What it argues
Roger Lowenstein's Buffett is the definitive account of Warren Buffett's life up to the mid-1990s, when his investment record had already made him one of the wealthiest people on earth. Lowenstein, a former Wall Street Journal reporter, spent years interviewing Buffett's family, partners, and colleagues, and the result is a portrait that is more psychologically honest than hagiographic. Buffett the man is shown as driven, sometimes ruthless, emotionally reserved with his family, and almost mystically single-minded about investing from childhood onward.

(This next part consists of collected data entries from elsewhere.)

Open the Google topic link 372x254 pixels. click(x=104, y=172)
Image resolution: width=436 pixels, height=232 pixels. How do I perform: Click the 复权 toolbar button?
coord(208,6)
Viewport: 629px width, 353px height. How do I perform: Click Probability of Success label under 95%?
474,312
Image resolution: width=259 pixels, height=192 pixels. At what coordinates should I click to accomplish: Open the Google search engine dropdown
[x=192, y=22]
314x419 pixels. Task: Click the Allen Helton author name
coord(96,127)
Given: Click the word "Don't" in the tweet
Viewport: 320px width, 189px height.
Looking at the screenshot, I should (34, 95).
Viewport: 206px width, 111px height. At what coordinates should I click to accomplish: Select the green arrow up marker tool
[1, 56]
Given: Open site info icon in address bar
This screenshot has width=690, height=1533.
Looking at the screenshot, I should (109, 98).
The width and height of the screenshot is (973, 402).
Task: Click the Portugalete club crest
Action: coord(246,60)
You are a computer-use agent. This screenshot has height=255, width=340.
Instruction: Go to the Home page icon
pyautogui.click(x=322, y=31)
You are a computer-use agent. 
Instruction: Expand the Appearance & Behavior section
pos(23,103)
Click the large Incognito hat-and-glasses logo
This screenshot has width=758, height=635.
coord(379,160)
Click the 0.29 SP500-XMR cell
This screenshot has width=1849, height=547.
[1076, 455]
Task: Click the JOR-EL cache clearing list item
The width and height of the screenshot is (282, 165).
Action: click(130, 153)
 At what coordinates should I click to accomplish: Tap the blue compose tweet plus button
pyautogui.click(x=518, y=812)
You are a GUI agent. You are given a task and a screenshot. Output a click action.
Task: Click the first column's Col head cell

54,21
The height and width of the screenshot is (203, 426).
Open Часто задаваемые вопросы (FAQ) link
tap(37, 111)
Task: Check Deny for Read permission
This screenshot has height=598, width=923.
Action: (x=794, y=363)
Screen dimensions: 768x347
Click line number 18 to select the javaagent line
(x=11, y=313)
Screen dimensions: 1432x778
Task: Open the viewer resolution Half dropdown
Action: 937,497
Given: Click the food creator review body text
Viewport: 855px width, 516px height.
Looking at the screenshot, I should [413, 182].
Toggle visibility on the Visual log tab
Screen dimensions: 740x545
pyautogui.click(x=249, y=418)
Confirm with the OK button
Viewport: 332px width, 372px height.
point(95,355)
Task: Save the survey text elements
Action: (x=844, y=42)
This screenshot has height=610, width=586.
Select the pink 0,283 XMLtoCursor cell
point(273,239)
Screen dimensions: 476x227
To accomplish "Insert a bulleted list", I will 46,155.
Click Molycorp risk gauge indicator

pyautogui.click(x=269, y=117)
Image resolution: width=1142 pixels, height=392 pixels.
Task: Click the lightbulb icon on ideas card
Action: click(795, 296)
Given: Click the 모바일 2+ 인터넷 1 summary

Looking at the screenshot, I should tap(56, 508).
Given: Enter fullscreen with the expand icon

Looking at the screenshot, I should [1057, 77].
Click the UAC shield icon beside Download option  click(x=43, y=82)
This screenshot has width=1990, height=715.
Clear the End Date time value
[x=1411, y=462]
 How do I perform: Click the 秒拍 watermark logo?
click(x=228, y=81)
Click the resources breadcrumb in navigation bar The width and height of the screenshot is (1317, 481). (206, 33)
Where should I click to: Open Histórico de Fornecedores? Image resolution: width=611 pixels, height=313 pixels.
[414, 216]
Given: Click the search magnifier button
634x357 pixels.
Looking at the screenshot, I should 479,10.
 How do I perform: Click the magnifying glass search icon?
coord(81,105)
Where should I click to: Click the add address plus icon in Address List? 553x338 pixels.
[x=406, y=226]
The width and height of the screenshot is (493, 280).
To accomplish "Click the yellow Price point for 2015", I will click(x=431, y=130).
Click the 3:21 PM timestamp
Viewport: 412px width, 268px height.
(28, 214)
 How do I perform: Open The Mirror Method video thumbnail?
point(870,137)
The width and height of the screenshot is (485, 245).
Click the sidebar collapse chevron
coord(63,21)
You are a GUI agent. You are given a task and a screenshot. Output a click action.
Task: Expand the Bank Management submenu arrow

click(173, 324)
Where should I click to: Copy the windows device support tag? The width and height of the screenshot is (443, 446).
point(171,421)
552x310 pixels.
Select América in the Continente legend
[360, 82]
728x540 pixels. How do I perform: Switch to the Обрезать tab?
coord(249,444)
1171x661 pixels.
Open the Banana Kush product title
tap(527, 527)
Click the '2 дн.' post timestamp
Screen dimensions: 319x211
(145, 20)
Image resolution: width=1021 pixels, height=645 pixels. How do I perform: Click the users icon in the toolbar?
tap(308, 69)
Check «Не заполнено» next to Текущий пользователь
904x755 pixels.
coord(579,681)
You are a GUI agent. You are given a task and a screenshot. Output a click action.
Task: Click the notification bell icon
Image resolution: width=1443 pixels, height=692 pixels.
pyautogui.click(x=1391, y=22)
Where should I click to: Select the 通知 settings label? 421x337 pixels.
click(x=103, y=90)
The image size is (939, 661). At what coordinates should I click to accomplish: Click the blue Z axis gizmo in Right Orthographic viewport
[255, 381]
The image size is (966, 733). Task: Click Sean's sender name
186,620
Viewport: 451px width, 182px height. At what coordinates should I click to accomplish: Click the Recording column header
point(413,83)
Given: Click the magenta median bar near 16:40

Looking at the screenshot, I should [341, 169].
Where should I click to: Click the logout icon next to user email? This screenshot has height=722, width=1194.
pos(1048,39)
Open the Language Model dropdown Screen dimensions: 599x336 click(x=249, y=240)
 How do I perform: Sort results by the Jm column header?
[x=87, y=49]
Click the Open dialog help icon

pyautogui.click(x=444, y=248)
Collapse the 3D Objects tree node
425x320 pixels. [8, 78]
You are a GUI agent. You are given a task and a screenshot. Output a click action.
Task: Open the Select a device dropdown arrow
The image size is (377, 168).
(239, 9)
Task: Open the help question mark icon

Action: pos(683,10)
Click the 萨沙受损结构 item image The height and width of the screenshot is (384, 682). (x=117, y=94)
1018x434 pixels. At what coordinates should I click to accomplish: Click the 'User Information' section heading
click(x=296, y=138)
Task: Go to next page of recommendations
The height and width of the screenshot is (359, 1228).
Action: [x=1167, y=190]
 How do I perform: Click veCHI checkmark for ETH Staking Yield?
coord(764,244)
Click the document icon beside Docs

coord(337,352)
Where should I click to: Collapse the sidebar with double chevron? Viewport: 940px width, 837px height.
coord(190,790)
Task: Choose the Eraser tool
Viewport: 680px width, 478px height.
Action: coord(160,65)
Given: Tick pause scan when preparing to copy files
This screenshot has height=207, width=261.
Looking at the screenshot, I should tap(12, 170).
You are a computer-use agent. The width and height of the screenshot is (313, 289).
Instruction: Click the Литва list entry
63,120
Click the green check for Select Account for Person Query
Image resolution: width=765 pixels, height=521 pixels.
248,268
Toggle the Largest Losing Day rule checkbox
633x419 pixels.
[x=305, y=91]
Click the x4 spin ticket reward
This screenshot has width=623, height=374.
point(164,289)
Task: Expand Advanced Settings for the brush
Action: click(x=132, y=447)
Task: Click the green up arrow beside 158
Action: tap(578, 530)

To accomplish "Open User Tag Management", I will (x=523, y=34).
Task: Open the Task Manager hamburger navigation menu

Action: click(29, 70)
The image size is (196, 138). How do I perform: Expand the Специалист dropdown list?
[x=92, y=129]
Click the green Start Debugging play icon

The book's central argument, never stated as such, is that Buffett's returns are not a mystery — they flow from a small number of principles applied with iron consistency over decades. Buy businesses, not stocks. Pay a fair price for a wonderful company rather than a wonderful price for a fair one. Hold indefinitely. Never sell simply because the price has risen. Avoid businesses you don't understand. These principles, borrowed from Benjamin Graham and refined through Philip Fisher's influence, are simple enough to state in a sentence. What makes Buffett extraordinary, Lowenstein argues, is that he actually applied them when the market, his investors, or his ego might have pushed him toward something more exciting.
What it gets right
- 1.
Buffett's edge is temperamental, not analytical. He buys when others fear and holds when others sell — not as a tactic but as a deeply internalized worldview.
- 2.
A wonderful company at a fair price beats a fair company at a wonderful price. The quality of the underlying business matters more than the entry discount.
- 3.
Circle of competence: Buffett refuses to analyze businesses he can't understand, and this discipline protects him from the fashionable mistakes that ruin most investors.
What it covers
Who wrote it
Roger Lowenstein is an American financial journalist and author who spent a decade as a reporter and columnist for The Wall Street Journal. His other books include When Genius Failed, an account of Long-Term Capital Management's collapse, and The End of Wall Street, covering the 2008 financial crisis. He is known for combining rigorous financial analysis with narrative depth and psychological insight. Buffett, published in 1995, remains widely regarded as the most authoritative biography of Buffett written in the first person's absence.